Studio album by Barry Manilow
- Released: September 25, 1990
- Studio: Sunset Sound, Ocean Way Recording and Capitol Studios (Hollywood, California); Digital Recorders (Nashville, Tennessee);
- Genre: Christmas; swing; jazz;
- Length: 42:35
- Label: Arista
- Producer: Barry Manilow; Eddie Arkin ;

Barry Manilow chronology
| Live on Broadway (1990) | Because It's Christmas (1990) | Showstoppers (1991) |

= Because It's Christmas =

Because It's Christmas is the first of three Christmas-themed albums released by singer-songwriter Barry Manilow. The album was released in 1990 and was a huge success, becoming Manilow's first platinum album in the United States since 1980's Barry. It also began a period in Manilow's career in which he recorded cover albums. Each album would focus on a particular style of music. He continued this pattern until the release of Here at the Mayflower in 2001.

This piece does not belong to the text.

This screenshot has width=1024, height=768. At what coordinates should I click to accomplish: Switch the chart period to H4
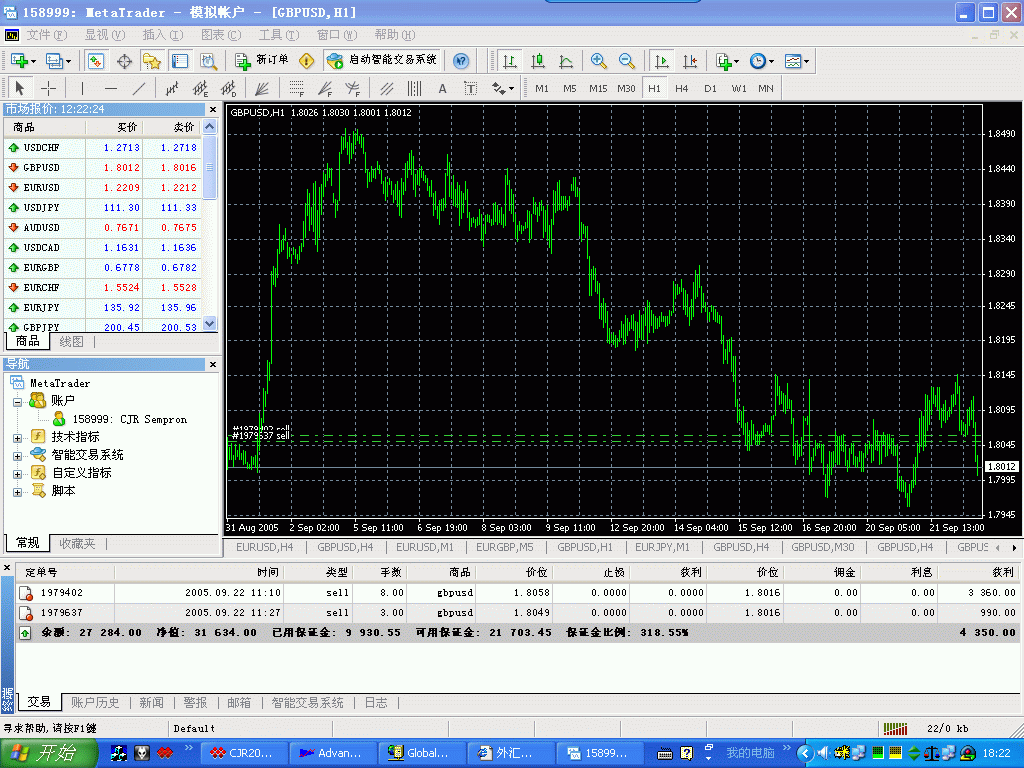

The version of "Jingle Bells" on the album is a cover of the 1943 recording by Bing Crosby and The Andrews Sisters with the girl group Exposé taking the Andrews Sisters' part. The album also finally included his perennial favorite New Years Eve song "It's Just Another New Years Eve".

Because It's Christmas was the best-selling Christmas album of 1990 in the U.S. The album peaked at number 40 on the Billboard 200 album sales chart, and spent five weeks at number 1 on Billboard magazine's special, year-end, weekly Christmas Albums sales chart in December 1990 and January 1991.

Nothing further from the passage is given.